Fecal microbiota transplantation (FMT), the infusion of feces from a healthy donor into the gut of a recipient patient, was recently proven to be safe and effective in Clostridium difficile infection after HSCT when conventional therapy failed.[90,91] In fact, patients undergoing HSCT are exposed, due to antibiotic prophylaxis and to the procedure itself, to colonization by multi-drug resistant bacteria with a negative impact on the main transplant outcomes, such as overall survival and non-relapse mortality, but also on the development of clinically relevant aGVHD.[92]

Interestingly the same authors found, in a preliminary study, that FMT was able to eradicate resistant bacteria harbored in the gut of an immunocompromised patient affected by multiple myeloma.[93]

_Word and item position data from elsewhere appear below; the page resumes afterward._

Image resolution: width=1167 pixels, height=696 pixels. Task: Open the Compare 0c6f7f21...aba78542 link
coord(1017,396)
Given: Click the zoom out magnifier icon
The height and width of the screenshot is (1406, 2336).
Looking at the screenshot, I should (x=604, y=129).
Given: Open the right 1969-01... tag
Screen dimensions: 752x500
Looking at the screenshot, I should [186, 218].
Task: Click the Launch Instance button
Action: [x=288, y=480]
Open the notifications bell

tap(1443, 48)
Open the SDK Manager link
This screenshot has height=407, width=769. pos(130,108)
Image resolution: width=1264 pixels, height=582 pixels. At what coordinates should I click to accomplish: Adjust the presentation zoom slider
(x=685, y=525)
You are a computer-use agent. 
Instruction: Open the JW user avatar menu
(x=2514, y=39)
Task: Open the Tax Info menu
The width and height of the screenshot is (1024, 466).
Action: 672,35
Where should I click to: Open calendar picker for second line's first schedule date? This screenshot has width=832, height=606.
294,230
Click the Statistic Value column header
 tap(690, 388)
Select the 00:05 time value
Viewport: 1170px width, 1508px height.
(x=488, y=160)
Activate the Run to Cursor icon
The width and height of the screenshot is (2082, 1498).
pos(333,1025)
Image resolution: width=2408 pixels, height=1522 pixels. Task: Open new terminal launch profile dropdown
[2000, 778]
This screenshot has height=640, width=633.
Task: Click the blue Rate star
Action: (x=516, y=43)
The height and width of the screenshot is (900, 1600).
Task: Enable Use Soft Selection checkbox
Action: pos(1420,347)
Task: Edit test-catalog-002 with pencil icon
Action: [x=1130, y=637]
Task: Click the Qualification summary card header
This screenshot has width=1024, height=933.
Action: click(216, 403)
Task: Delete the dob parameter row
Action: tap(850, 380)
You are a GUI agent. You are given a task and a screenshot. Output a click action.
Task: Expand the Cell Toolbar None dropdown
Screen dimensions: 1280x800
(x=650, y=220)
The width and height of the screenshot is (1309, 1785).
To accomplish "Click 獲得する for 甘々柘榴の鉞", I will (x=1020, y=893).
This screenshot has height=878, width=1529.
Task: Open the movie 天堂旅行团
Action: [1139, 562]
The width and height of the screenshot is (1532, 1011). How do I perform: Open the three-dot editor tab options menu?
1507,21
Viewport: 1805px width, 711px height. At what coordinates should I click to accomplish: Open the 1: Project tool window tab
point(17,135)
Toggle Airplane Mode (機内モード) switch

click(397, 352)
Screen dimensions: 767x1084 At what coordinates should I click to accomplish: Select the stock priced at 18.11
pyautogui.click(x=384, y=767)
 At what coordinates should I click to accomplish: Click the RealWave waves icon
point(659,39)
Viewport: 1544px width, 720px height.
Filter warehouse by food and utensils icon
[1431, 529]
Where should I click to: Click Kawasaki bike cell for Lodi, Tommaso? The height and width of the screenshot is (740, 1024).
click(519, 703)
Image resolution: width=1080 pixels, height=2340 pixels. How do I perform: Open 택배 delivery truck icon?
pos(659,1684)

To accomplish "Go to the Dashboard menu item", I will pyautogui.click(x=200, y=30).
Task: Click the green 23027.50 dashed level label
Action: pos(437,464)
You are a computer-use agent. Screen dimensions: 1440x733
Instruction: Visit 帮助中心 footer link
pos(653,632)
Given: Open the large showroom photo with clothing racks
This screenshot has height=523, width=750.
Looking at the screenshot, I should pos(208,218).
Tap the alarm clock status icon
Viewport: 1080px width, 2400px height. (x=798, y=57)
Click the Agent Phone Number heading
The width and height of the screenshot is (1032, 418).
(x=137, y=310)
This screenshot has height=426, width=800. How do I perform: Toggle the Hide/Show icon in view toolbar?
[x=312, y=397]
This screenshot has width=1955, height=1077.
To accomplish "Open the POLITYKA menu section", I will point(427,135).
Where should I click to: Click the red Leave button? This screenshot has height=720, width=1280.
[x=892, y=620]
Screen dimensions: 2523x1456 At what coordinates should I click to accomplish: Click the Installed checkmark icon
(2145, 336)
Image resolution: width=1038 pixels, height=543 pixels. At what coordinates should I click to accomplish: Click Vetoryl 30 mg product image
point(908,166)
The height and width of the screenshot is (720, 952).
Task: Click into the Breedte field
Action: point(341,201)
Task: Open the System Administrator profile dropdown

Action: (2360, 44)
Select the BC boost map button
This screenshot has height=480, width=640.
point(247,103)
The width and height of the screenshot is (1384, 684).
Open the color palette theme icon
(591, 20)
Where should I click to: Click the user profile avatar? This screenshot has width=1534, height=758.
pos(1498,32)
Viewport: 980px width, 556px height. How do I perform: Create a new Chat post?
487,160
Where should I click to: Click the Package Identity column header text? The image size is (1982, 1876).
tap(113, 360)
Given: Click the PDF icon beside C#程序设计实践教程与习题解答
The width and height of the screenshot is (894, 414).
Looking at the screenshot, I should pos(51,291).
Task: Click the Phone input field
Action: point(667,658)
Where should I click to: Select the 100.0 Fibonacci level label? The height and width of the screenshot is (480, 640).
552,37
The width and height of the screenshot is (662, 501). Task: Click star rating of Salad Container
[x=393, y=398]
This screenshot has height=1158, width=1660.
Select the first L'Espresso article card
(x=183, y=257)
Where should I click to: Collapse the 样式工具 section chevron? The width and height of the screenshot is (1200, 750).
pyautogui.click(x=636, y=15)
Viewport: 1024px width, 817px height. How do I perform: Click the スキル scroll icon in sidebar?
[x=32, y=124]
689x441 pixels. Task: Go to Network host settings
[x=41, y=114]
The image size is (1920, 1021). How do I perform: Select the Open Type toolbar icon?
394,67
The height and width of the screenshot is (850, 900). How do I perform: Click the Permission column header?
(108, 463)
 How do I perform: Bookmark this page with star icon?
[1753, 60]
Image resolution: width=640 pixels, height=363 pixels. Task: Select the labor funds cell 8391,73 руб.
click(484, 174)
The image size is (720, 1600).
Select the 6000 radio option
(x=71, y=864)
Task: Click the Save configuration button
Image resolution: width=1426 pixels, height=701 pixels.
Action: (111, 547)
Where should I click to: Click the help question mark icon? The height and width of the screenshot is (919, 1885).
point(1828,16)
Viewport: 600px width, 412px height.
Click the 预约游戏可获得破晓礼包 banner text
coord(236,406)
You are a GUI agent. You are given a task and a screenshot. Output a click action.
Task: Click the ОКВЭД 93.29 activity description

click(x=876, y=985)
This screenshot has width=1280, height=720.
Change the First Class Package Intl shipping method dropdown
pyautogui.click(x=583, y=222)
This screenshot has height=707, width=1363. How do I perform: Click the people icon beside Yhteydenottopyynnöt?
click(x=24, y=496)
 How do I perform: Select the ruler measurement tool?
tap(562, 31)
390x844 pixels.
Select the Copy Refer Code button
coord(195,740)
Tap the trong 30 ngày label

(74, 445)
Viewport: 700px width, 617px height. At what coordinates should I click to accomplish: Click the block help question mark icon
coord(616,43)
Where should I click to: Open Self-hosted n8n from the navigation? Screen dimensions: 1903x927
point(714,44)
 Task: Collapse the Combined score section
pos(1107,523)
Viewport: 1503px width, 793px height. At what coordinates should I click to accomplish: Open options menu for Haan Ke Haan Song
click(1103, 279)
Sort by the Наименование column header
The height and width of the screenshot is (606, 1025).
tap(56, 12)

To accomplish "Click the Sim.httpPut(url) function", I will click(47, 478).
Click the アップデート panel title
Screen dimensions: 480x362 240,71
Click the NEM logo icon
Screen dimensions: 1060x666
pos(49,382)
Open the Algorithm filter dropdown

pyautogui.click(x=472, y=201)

While further studies are awaited, these data suggested that FMT may represent, in the near future, a novel strategy to modulate the gut microbiota with a possible impact on GVHD.


Gut microbiota and its continuous stimulation of immune system are essential for the development and the “maintenance” of a healthy gut. HSCT-related procedures could alter this balance laying the foundation for the development of GVHD. The possibility of modulation of gut microbiota as a preventive or curative strategy for GVHD is intriguing and should be developed in the future, to reduce the morbidity and mortality of this condition.